Apollo Router Changelogs

This page contains the changelog for the latest release of Apollo Router.

Go to GitHub to view changelogs for all router releases.

v2.14.0

🚀 Features

Add `expand_json_string_values` option to JSON log formatter (PR #9156)

When expand_json_string_values: true is set on a stdout or file JSON log formatter, string attribute values that contain valid JSON objects or arrays are emitted as native JSON instead of quoted strings. This enables log aggregators like Splunk to index sub-fields such as errors{}.extensions.code.

This is useful when telemetry selectors like response_errors: "$[*]" produce structured data: OpenTelemetry's attribute model serializes objects to JSON strings, but log formatters can now expand those strings back to native JSON at emit time. OTLP exporters are unaffected.

Normalize `supergraph.path` to support queries with and without trailing slashes (`/`) (PR #8860)

Normalize trailing / for supergraph.path to support /graphql and /graphql/. This works by stripping trailing / from both the configured path and the incoming query path to ensure they match, regardless of whether the config or query includes a trailing slash.

Accept JWTs without `exp` on a per-JWKS basis while still rejecting expired tokens (Issue #8910, PR #8911)

Adds a per-JWKS allow_missing_exp configuration option to Router JWT authentication.

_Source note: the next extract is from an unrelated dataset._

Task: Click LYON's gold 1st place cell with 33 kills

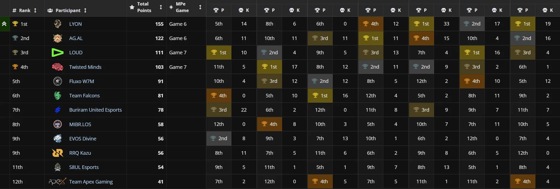Action: point(421,24)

When enabled for a JWKS entry, tokens without an exp claim are accepted for that JWKS. Tokens that include an exp claim continue to be validated and rejected if expired.

This is useful for deployments that rely on long-lived machine-to-machine or service tokens that omit exp, without relaxing expiry validation globally.

Add selective body field filtering for coprocessor responses (Issue #5020)

Adds the ability to selectively send only specific parts of GraphQL response bodies (data, errors, or extensions) to the coprocessor, instead of the entire response body. This reduces serialization/deserialization overhead and network payload size when the coprocessor only needs to inspect certain fields.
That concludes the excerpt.